[Opening Records for this task section]

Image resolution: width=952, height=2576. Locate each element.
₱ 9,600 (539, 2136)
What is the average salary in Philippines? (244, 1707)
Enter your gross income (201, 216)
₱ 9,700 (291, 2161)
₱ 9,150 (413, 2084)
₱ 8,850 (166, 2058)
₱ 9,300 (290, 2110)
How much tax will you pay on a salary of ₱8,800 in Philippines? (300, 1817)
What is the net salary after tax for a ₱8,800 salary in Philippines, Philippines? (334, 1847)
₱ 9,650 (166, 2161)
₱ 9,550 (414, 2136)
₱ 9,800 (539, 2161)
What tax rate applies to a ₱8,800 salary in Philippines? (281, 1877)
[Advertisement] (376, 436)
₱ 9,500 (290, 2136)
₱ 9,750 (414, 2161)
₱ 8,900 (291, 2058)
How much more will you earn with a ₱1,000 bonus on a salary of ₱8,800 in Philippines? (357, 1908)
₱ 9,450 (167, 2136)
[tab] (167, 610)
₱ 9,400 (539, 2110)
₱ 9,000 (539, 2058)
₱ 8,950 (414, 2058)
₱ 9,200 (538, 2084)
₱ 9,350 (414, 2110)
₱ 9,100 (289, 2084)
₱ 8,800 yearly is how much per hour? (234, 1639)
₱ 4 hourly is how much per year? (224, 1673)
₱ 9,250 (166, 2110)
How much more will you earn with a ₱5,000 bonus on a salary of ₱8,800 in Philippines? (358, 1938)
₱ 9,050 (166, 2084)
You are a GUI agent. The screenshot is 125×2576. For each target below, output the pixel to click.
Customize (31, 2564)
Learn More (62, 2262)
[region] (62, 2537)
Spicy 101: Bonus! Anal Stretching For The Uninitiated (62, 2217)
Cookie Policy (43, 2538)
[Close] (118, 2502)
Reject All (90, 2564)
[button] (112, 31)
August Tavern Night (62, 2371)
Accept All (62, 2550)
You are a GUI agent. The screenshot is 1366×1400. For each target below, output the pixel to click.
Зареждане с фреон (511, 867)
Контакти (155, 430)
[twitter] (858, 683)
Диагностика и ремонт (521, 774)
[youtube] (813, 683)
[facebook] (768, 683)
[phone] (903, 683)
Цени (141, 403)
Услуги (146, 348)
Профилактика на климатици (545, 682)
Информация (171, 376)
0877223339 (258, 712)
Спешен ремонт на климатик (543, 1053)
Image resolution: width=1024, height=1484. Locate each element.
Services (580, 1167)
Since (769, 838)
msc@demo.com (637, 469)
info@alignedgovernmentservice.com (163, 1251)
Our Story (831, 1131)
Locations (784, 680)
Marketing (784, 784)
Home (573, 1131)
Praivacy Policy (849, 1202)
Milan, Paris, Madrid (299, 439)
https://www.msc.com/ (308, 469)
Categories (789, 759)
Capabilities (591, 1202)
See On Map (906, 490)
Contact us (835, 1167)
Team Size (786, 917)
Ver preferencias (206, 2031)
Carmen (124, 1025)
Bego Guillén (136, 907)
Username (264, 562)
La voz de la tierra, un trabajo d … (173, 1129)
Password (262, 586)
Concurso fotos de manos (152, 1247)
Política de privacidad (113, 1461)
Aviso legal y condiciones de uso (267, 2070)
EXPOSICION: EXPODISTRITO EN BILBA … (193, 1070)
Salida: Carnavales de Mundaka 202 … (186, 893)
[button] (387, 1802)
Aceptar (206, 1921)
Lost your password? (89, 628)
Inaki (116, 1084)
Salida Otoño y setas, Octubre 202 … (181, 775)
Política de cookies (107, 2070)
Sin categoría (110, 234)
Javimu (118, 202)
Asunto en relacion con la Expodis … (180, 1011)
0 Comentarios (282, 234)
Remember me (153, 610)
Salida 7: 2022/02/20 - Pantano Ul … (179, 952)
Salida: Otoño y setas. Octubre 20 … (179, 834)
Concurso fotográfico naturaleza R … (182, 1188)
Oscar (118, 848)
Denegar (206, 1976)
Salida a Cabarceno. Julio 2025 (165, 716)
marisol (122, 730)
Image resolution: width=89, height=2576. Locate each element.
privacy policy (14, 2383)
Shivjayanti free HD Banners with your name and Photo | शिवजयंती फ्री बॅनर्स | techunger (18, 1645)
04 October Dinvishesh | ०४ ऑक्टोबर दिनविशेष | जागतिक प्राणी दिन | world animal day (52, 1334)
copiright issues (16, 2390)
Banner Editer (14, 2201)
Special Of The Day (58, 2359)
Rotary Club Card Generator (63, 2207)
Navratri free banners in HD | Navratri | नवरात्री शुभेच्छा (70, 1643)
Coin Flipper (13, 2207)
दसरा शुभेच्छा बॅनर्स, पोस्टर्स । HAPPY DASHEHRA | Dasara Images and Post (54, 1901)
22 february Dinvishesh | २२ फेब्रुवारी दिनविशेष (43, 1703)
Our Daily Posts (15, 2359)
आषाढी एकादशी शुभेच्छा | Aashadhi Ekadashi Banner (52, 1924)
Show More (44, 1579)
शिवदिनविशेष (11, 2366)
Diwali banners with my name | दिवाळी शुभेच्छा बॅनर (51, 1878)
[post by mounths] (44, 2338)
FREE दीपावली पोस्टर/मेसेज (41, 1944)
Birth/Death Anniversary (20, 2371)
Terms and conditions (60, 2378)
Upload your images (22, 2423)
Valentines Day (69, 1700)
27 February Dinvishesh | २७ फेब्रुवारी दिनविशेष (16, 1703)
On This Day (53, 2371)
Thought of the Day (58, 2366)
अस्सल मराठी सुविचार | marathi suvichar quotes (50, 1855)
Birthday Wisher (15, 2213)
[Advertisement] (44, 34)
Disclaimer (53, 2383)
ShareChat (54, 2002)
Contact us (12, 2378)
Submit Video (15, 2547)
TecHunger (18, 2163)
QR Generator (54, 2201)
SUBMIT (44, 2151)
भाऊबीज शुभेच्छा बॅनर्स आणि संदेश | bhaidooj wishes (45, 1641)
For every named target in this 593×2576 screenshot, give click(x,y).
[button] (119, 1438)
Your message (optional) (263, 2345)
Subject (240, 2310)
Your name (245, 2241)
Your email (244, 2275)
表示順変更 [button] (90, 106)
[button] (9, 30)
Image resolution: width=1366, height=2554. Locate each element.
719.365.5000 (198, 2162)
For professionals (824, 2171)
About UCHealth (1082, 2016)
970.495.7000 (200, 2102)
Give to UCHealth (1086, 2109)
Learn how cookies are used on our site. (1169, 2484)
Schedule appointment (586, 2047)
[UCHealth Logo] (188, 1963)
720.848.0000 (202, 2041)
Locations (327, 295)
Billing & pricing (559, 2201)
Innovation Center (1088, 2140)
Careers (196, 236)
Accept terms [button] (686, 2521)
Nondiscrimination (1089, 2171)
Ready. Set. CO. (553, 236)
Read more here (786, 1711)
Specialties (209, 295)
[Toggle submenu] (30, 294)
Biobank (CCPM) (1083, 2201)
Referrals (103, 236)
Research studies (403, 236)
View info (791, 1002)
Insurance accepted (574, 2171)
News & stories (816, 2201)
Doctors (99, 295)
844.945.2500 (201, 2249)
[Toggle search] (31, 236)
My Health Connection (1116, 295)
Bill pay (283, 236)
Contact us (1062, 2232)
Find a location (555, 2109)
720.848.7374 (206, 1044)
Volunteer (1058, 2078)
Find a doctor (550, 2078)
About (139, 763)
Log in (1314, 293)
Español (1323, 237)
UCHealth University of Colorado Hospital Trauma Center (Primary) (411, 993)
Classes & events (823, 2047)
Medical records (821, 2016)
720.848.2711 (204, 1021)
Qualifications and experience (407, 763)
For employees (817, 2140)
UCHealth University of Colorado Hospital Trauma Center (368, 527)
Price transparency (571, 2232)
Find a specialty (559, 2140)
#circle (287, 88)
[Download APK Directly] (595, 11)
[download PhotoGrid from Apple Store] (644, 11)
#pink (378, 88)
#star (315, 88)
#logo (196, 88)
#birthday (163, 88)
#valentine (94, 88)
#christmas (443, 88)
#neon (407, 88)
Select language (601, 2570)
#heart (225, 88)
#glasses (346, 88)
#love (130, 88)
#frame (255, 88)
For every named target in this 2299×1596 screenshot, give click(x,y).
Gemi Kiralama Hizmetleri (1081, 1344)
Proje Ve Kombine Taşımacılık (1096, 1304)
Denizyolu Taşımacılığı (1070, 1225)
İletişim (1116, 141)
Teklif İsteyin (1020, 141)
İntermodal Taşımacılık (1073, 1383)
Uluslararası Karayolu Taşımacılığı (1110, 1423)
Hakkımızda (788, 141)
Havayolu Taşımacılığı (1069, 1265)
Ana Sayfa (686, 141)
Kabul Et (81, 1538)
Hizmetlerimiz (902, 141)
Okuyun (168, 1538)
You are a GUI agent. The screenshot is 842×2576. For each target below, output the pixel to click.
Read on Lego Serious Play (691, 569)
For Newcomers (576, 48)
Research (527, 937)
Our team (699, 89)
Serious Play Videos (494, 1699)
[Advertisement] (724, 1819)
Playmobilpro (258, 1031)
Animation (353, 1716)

[Closing Records for this task section]

Working from the material above, restate word for word the lines between the line with "Your name (245, 2241)" and the line with "#glasses (346, 88)", both included, and only those.

Your name (245, 2241)
Your email (244, 2275)
表示順変更 [button] (90, 106)
[button] (9, 30)
Image resolution: width=1366, height=2554. Locate each element.
719.365.5000 (198, 2162)
For professionals (824, 2171)
About UCHealth (1082, 2016)
970.495.7000 (200, 2102)
Give to UCHealth (1086, 2109)
Learn how cookies are used on our site. (1169, 2484)
Schedule appointment (586, 2047)
[UCHealth Logo] (188, 1963)
720.848.0000 (202, 2041)
Locations (327, 295)
Billing & pricing (559, 2201)
Innovation Center (1088, 2140)
Careers (196, 236)
Accept terms [button] (686, 2521)
Nondiscrimination (1089, 2171)
Ready. Set. CO. (553, 236)
Read more here (786, 1711)
Specialties (209, 295)
[Toggle submenu] (30, 294)
Biobank (CCPM) (1083, 2201)
Referrals (103, 236)
Research studies (403, 236)
View info (791, 1002)
Insurance accepted (574, 2171)
News & stories (816, 2201)
Doctors (99, 295)
844.945.2500 (201, 2249)
[Toggle search] (31, 236)
My Health Connection (1116, 295)
Bill pay (283, 236)
Contact us (1062, 2232)
Find a location (555, 2109)
720.848.7374 (206, 1044)
Volunteer (1058, 2078)
Find a doctor (550, 2078)
About (139, 763)
Log in (1314, 293)
Español (1323, 237)
UCHealth University of Colorado Hospital Trauma Center (Primary) (411, 993)
Classes & events (823, 2047)
Medical records (821, 2016)
720.848.2711 (204, 1021)
Qualifications and experience (407, 763)
For employees (817, 2140)
UCHealth University of Colorado Hospital Trauma Center (368, 527)
Price transparency (571, 2232)
Find a specialty (559, 2140)
#circle (287, 88)
[Download APK Directly] (595, 11)
[download PhotoGrid from Apple Store] (644, 11)
#pink (378, 88)
#star (315, 88)
#logo (196, 88)
#birthday (163, 88)
#valentine (94, 88)
#christmas (443, 88)
#neon (407, 88)
Select language (601, 2570)
#heart (225, 88)
#glasses (346, 88)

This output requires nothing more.